好きな言葉 | Agnus Dei

Agnus Dei

気取らず、前向きに、美しく。

仕事の関係で「好きな言葉」を対外的に載せなければならないことになって、さてどうしようかと悩むわけです。僕はカトリックの信者ですから、当然、信仰で得た素晴らしい言葉というのはたくさんあるわけで、好きな言葉ももちろんそこから選びたいわけです。でも、あまり見た瞬間に「うわっ、クリスチャンだ」と思われるような言葉だと、仕事に支障が出るかもしれない。いちおう、そのへんはわきまえているわけです。信仰は僕にとってなによりもたいせつなものだけど、社会において円滑な人間関係を阻害してしまう可能性もありうる。だから、時と場合に応じて「クリスチャンっぽさ」というのを隠すことも大切なのです。


僕が最初に聖書に興味を持つに至った言葉は「罪なき者まづ石を擲て」でした。姦通の罪を犯して石打ちの刑に処されそうになった女性を救うため、イエス様が律法学者たちに告げた言葉です。この言葉は、いわばコペルニクス的転回ともいえる衝撃を高校時代の僕に与えたのです。

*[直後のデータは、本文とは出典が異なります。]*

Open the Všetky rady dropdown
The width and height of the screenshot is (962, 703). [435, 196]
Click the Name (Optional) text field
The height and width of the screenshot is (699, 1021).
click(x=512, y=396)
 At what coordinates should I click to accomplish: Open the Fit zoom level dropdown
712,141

善悪とはなにか。人を裁くとはなにか。そういったことを考えさせられる。勧善懲悪とはいうけど、そもそも善悪ってなんなのかっていう。

でもこの言葉は、僕の職業柄、「好きな言葉」として掲げるととある誤解を招く可能性があるので、やめました。


「敵を愛し、自分を迫害する者のために祈りなさい」というイエス様の御言葉も、大好きです。これもかなりの衝撃でした。世間の一般的な考え方とはだいぶ違いますよね。でも今ではこの考え方が自分にとってのスタンダードです。ゴルゴタで十字架につけられたとき、イエス様は最期まで、自分を迫害する者たちのために祈っておられました。これを実践できるような人間になりたい。

でも、これはあまりにもキリスト教色が強いので到底好きな言葉として掲げることはできません。

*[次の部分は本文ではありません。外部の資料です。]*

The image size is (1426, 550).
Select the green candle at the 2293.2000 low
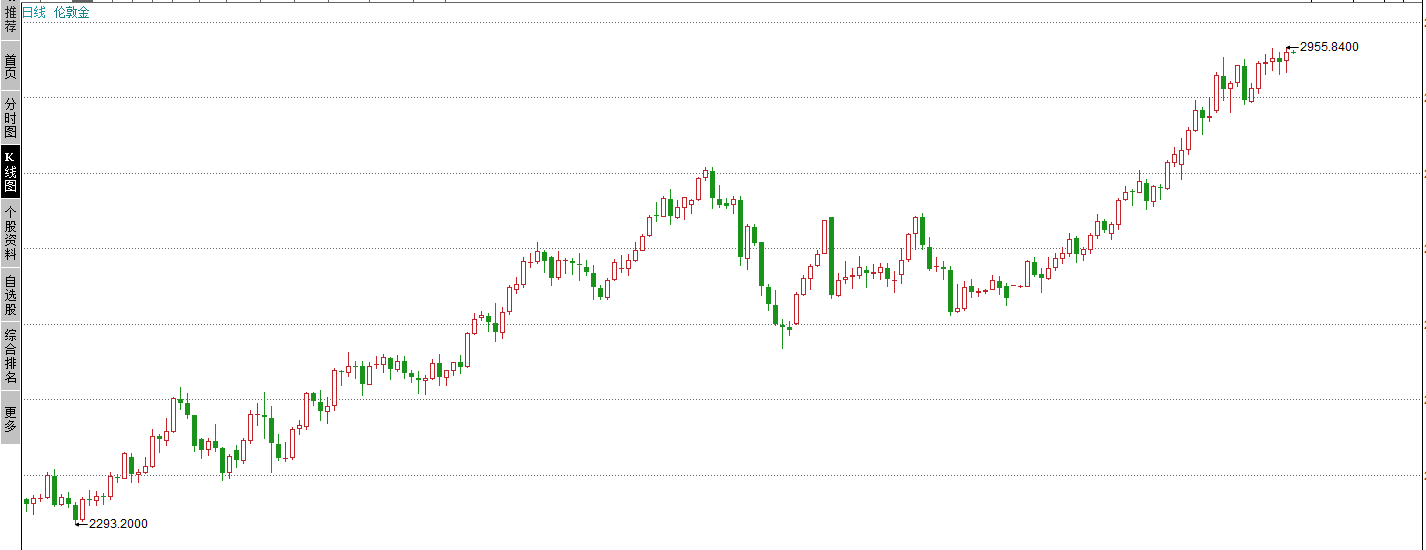(75, 512)
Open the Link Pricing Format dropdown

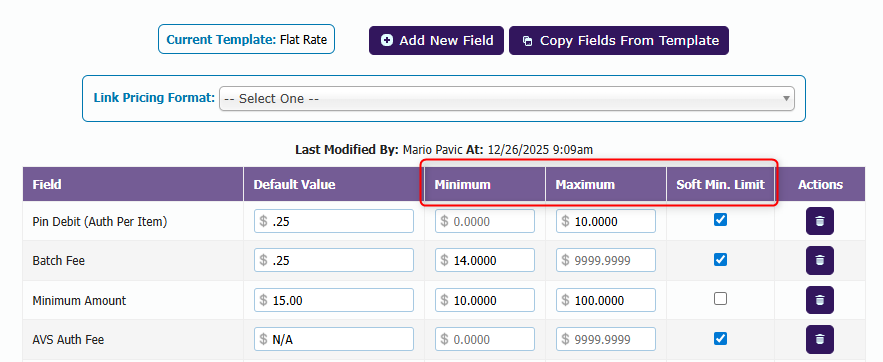506,99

最終的に僕が選んだのは、「自分を捨てて初めて自分を見いだす」という言葉です。アッシジの聖フランチェスコによる(とされてきた)平和の祈りの一節です。カトリックの訳にのみこのフレーズは出てきます。他の訳だと「自分を捨てる」ことと「死」を結びつけているので、これは社会的にはなかなか出しづらいだろうと。というわけで、ぱっと見キリスト教色がないと思われる、でも気になった人が検索したらすぐカトリックのものだとわかる、とてもバランスのいい立ち位置の言葉だなと思い、これにしました。

中身としても、自分にピッタリ。僕は自分のエゴなんて全部捨ててしまいたいといつも思っています。エゴに振り回されたときの自分が嫌い。人のためとか、神様のために何かをした時の自分ってすごく好きだし、結局そういう時こそ自分らしくやれてるんですよね。

自分を捨てて一生懸命仕事をして、神様とマリア様が喜んでくれるような生き方ができますように。